*Do this*.
Give as a numbered list, with blank lines left out, the items starting with the line that contains "Where should I click to: Reply" and going on through the line that contains "[1392, 458]".

*Extracted records*.
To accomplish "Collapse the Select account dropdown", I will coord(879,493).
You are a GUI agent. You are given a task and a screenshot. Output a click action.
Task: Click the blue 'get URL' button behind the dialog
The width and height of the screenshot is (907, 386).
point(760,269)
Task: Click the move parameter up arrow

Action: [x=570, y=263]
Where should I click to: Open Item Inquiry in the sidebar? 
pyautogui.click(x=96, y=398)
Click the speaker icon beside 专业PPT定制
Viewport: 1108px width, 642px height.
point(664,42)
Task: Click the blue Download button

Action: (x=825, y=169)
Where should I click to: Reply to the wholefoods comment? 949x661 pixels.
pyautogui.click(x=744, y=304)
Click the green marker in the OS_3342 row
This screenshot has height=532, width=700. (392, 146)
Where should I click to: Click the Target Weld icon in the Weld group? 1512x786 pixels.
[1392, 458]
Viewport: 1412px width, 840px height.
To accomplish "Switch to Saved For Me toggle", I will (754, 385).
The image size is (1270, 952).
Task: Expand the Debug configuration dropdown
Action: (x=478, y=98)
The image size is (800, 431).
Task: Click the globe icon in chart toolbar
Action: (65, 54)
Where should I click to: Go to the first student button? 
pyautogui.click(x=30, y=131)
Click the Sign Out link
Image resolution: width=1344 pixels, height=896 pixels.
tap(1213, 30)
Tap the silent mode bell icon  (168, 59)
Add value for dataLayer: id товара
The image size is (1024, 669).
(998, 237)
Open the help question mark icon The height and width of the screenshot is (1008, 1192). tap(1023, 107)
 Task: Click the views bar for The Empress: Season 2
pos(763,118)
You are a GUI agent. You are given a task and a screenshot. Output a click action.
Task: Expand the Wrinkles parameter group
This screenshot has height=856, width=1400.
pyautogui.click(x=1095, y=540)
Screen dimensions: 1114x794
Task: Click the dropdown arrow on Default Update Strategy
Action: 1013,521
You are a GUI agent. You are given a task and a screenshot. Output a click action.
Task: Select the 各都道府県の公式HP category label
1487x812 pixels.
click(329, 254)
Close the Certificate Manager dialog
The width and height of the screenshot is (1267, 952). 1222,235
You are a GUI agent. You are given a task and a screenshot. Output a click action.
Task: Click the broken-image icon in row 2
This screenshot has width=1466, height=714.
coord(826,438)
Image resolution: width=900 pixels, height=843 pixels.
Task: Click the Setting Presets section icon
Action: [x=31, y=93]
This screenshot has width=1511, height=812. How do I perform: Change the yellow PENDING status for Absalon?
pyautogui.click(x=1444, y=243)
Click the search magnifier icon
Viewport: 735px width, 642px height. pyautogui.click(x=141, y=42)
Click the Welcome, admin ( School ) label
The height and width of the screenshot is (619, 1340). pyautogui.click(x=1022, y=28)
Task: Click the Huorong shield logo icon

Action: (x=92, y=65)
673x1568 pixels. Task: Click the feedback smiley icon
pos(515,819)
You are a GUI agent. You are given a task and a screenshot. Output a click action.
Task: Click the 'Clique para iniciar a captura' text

*Output of the exercise*.
1. Where should I click to: Reply to the wholefoods comment? 949x661 pixels.
2. pyautogui.click(x=744, y=304)
3. Click the green marker in the OS_3342 row
4. This screenshot has height=532, width=700. (392, 146)
5. Where should I click to: Click the Target Weld icon in the Weld group? 1512x786 pixels.
6. [1392, 458]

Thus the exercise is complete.